(Beginning of RECORDS SHOWN)
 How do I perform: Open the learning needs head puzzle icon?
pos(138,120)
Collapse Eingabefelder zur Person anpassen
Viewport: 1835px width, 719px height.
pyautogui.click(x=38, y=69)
(End of RECORDS SHOWN)
▶ **TASK REQUIREMENTS**: An exact copy of every entry above is the expected answer.

▶ **SOLUTION FOR THIS PROBLEM**:
 How do I perform: Open the learning needs head puzzle icon?
pos(138,120)
Collapse Eingabefelder zur Person anpassen
Viewport: 1835px width, 719px height.
pyautogui.click(x=38, y=69)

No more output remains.